Исходный текст:
Эскиз картины «Христос Воскресший». 1840 г. Для Храма Христа Спасителя
Эскиз картины «Христос Воскресший» (1840) для Храма Христа Спасителя

Предлагая отчего-то двигаться ретроспективно в угол к рядом висящему эскизу «Последнего дня Помпеи» (1833), с таблички нам сообщили, что, скорее всего, именно об этой работе Брюллов писал: «Эскиз для картины, заказанной мне графиней Разумовской, приведен в порядок». Странно, так как «Последний день Помпеи» заказан был вроде как Анатолием Николаевичем Демидовым — прожигавшим наследство в Италии меценатом, чудаковатым потомком промышленников Демидовых. О Гран-при, которого на парижском салоне в 1834 году был удостоен «Последний день Помпеи», о двойственной лексике шедевра, классическая композиция которого начинена гибельной эмоцией романтизма, на выставке — ни слова. О трех изображениях графини Самойловой и самого художника в левом углу «Помпеи» — тоже.

На центральной стене третьего зала повешены головы апостола Петра, Иоанна Богослова (похож на тициановскую «Кающуюся Магдалину»), Александра Невского и Старика (все четыре — для росписи плафона Исаакиевского собора, 1843 - 1847). Четыре этих головы не слишком логично разбиты вертикалью «Христа Воскресшего» для Храма Христа Спасителя (1840). Рядом — декоративный эскиз «Феб на колеснице» для пулковской обсерватории. При такой заданности маршрута внимание отвлечено от двух лучших работ — портретов Елены Ивановны Тон (жены брюлловского друга и архитектора Храма Христа Спасителя) и архиепископа Джузеппе Капечелатро (министра внутренних дел при неаполитанском короле Мюрате, скандалиста-антиклерикала, писавшего, в частности, «О безбрачии духовенства как величайшем зле»). Но не удивительно ли, что осужденное неаполитанским архиепископом безбрачие в Казани не приняли к сведению и разместили портреты супругов Тон не рядышком, а в первом и в третьем залах? Впрочем, лучше об этом — ни слова.

Портрет Елены Ивановны Тон, жены архитектора. 1831 г.
Портрет Елены Ивановны Тон, жены архитектора (1831)

НАСТОЯЩИЙ БРЮЛЛОВ ПОЛУЧИЛСЯ ЗАДОМ НАПЕРЕД

Судьба человека Карла Ивановича Брюллова, которого в Казани торжественно просклоняли на все лады — от официального «выдающийся русский портретист» до фамильярного «великий Карл», чуть-чуть проглянула вопреки выставленному «наследию». Вчитываясь в имена на табличках и пытаясь восстановить из частного общее, оказалось возможным извлечь совершенно умозрительные, но хотя бы как-то утешающие сведения необщего порядка.

Например, какой был смысл у эскиза плафона Исаакиевского собора? Воспеть единым сюжетом героев, соименных особам русского императорского дома. Поэтому изображены тут Мария в окружении двух Иоаннов (Крестителя и Богослова) с апостолом Петром и странноватым в библейском обществе Александром Невским, а в диаметральной группе — святые Екатерина, Анна и Елизавета. Имена русских монархов объяснить ликами христианской мифологии! В потрясении от такой задачи Брюллов, вероятно, и выговорил однажды: «Мне тесно, я бы теперь расписал небо».

Зафиксированные данные:
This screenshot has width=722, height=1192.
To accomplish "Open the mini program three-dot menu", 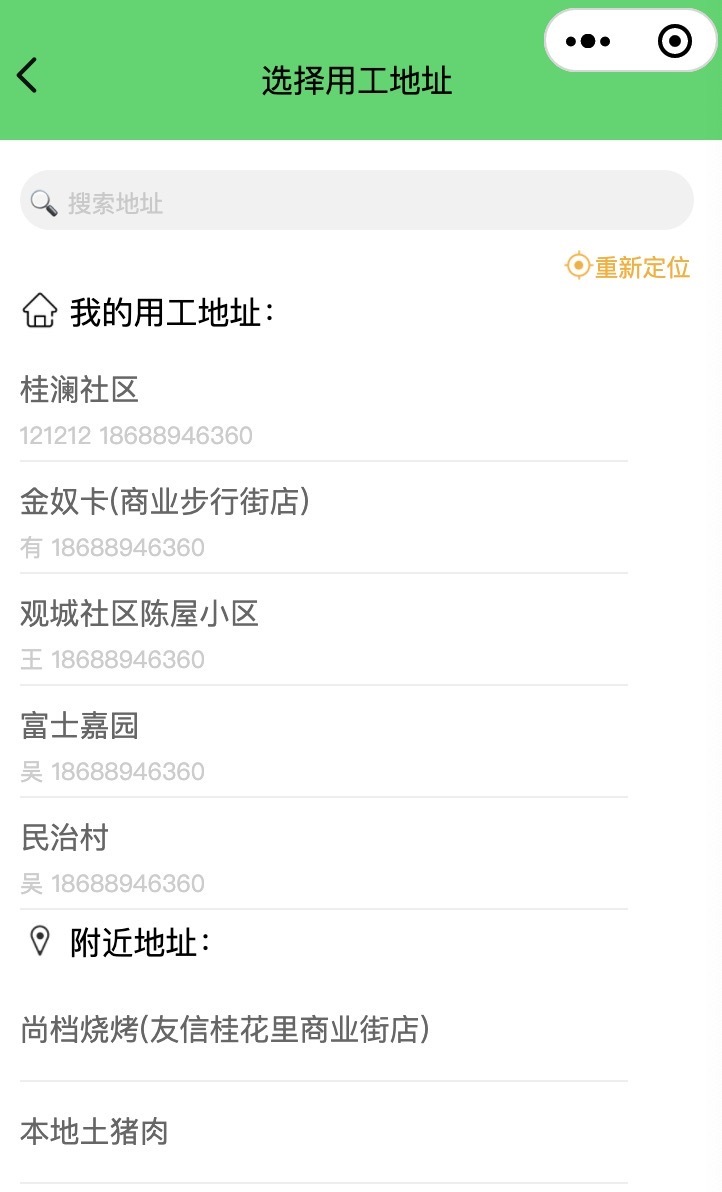I will [588, 41].
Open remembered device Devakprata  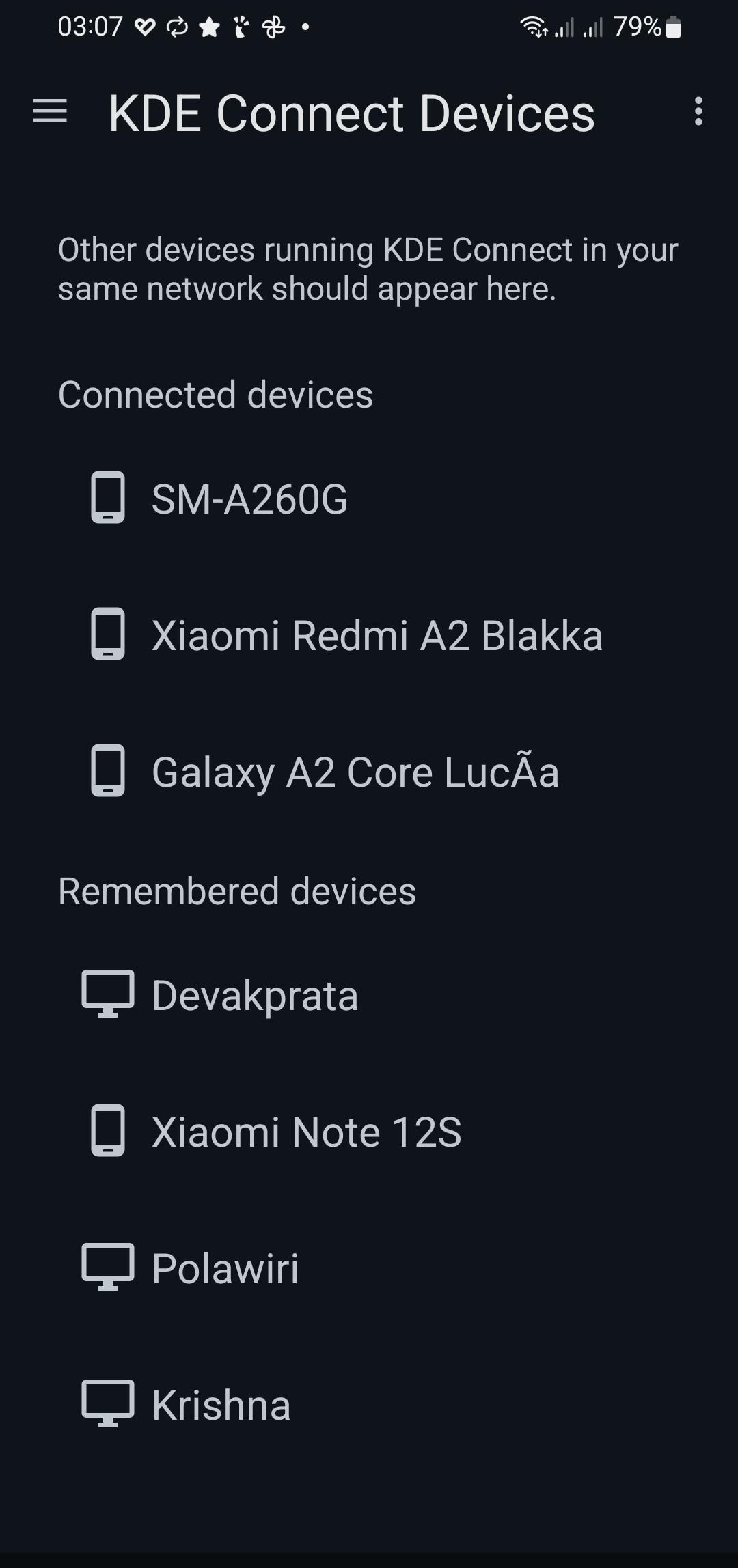point(369,994)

Задачи для решения:
a - Определите, соответствуют ли тексту о выставке Брюллова в Казани следующие утверждения: (i) эскиз «Последнего дня Помпеи» датирован 1833 годом; (ii) портреты супругов Тон размещены рядом в одном зале; (iii) эскиз «Феб на колеснице» предназначался для пулковской обсерватории. На каждое ответьте «да» или «нет» и приведите решающие слова текста в точной цитате.
b - Продолжите текст о выставке Брюллова в Казани после его последнего предложения.

Ответы:
a -
(i) Да: «эскизу «Последнего дня Помпеи» (1833)».
(ii) Нет: «разместили портреты супругов Тон не рядышком, а в первом и в третьем залах».
(iii) Да: «декоративный эскиз «Феб на колеснице» для пулковской обсерватории».

b -
Эскиз росписи плафона Исаакиевского собора. «Богоматерь во славе в окружении святых». 1843-47 гг.
Эскиз росписи плафона Исаакиевского собора. «Богоматерь во славе в окружении святых» (1843 - 1847)

Предложенный ему размер «исаакиевского неба» был более 800 кв. м (размер фресок Микеланджело на плафоне Сикстинской каппеллы — 600 кв. метров). Болтаясь в лесах под этим «небом», Брюллов и занемог в 1849 году в возрасте 50 лет. А ведь, должно быть, желал превзойти самого Микеланджело, который занимался росписями ватиканского потолка в 1508 - 1512 годах куда более молодым: начал-то в 33 года, в «возрасте Христа». Кроме Брюллова в оформлении Исаакия были заняты его ровесник и друг по Академии художеств — живописец Федор (Фиделио) Бруни, их общий педагог из той же Академии — Василий Кузьмич Шебуев, и еще один друг — скульптор Иван (Джованни) Витали.

В зале с брюлловской графикой висят небольшие дружеские портреты и даже шаржи некоторых из этих людей. Вот Федор Бруни — совершенный итальянец, красавец, словно кистью Караваджо сотворенный. Рядом — Иван Витали: на карандашном брюлловском портрете прекрасен его взгляд и вдохновенно растрепанные бакенбарды. Смотришь и представляешь просвещенного, подтянутого человека. А на другой стене того же зала вдруг «спотыкаешься» глазами о шарж «Витали лепит бюст». Пузатый, коротконогий чудик. Но речь не о мужских фигурах, а о «фигуре» мужской дружбы, которая в 1836 году побудила Витали сделать бюст Брюллова, а Брюллова — отблагодарить друга графическим портретом, сопроводив его еще и хулиганским шаржем. Ну и повесили бы рядышком Витали лирического с Витали шутейным!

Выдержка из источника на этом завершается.